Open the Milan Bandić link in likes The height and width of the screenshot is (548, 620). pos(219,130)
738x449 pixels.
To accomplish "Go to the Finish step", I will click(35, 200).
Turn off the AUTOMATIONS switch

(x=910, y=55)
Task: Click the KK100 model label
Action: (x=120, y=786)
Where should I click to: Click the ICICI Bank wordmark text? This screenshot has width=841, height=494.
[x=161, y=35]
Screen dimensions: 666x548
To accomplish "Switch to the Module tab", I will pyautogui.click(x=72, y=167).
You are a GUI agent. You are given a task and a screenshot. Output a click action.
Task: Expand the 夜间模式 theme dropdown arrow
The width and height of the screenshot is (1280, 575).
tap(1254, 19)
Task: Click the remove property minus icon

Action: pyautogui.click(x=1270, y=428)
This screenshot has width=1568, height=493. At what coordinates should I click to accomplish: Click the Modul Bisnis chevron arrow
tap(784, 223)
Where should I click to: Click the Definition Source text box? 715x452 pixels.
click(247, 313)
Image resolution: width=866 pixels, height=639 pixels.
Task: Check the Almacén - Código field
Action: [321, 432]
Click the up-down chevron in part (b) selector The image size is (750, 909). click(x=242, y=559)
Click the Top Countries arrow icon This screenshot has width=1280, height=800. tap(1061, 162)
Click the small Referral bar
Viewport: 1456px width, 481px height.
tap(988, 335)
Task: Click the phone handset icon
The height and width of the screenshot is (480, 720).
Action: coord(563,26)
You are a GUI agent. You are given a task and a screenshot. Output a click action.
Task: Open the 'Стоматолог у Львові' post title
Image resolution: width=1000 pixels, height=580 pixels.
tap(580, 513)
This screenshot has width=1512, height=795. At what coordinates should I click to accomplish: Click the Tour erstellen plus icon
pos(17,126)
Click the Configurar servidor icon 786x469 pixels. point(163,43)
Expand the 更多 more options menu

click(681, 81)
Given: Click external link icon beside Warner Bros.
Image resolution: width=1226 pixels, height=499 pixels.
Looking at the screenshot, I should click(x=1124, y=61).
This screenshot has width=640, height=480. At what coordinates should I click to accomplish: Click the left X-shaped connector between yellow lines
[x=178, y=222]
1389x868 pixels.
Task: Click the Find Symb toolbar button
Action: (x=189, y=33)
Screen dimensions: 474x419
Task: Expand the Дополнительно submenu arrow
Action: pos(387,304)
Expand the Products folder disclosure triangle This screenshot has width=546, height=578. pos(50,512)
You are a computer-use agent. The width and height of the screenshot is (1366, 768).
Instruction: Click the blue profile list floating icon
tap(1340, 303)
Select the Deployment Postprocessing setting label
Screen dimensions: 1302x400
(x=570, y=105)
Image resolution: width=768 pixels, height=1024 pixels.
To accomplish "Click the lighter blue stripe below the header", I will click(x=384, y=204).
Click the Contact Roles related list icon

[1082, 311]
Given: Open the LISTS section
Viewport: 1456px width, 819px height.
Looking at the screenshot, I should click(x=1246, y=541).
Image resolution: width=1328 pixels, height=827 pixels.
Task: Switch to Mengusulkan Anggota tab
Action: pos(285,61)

........

### Problem requirements
Rewrite every one of the items above, swapping "Viewport" for "Display area" and leaving everything else untouched.

### Worked solution
Open the Milan Bandić link in likes The height and width of the screenshot is (548, 620). pos(219,130)
738x449 pixels.
To accomplish "Go to the Finish step", I will click(35, 200).
Turn off the AUTOMATIONS switch

(x=910, y=55)
Task: Click the KK100 model label
Action: (x=120, y=786)
Where should I click to: Click the ICICI Bank wordmark text? This screenshot has width=841, height=494.
[x=161, y=35]
Screen dimensions: 666x548
To accomplish "Switch to the Module tab", I will pyautogui.click(x=72, y=167).
You are a GUI agent. You are given a task and a screenshot. Output a click action.
Task: Expand the 夜间模式 theme dropdown arrow
The width and height of the screenshot is (1280, 575).
tap(1254, 19)
Task: Click the remove property minus icon

Action: pyautogui.click(x=1270, y=428)
This screenshot has width=1568, height=493. At what coordinates should I click to accomplish: Click the Modul Bisnis chevron arrow
tap(784, 223)
Where should I click to: Click the Definition Source text box? 715x452 pixels.
click(247, 313)
Image resolution: width=866 pixels, height=639 pixels.
Task: Check the Almacén - Código field
Action: [321, 432]
Click the up-down chevron in part (b) selector The image size is (750, 909). click(x=242, y=559)
Click the Top Countries arrow icon This screenshot has width=1280, height=800. tap(1061, 162)
Click the small Referral bar
Display area: 1456px width, 481px height.
tap(988, 335)
Task: Click the phone handset icon
The height and width of the screenshot is (480, 720).
Action: coord(563,26)
You are a GUI agent. You are given a task and a screenshot. Output a click action.
Task: Open the 'Стоматолог у Львові' post title
Image resolution: width=1000 pixels, height=580 pixels.
tap(580, 513)
This screenshot has width=1512, height=795. At what coordinates should I click to accomplish: Click the Tour erstellen plus icon
pos(17,126)
Click the Configurar servidor icon 786x469 pixels. point(163,43)
Expand the 更多 more options menu

click(681, 81)
Given: Click external link icon beside Warner Bros.
Image resolution: width=1226 pixels, height=499 pixels.
Looking at the screenshot, I should click(x=1124, y=61).
This screenshot has width=640, height=480. At what coordinates should I click to accomplish: Click the left X-shaped connector between yellow lines
[x=178, y=222]
1389x868 pixels.
Task: Click the Find Symb toolbar button
Action: (x=189, y=33)
Screen dimensions: 474x419
Task: Expand the Дополнительно submenu arrow
Action: pos(387,304)
Expand the Products folder disclosure triangle This screenshot has width=546, height=578. pos(50,512)
You are a computer-use agent. The width and height of the screenshot is (1366, 768).
Instruction: Click the blue profile list floating icon
tap(1340, 303)
Select the Deployment Postprocessing setting label
Screen dimensions: 1302x400
(x=570, y=105)
Image resolution: width=768 pixels, height=1024 pixels.
To accomplish "Click the lighter blue stripe below the header", I will click(x=384, y=204).
Click the Contact Roles related list icon

[1082, 311]
Given: Open the LISTS section
Display area: 1456px width, 819px height.
Looking at the screenshot, I should click(x=1246, y=541).
Image resolution: width=1328 pixels, height=827 pixels.
Task: Switch to Mengusulkan Anggota tab
Action: pos(285,61)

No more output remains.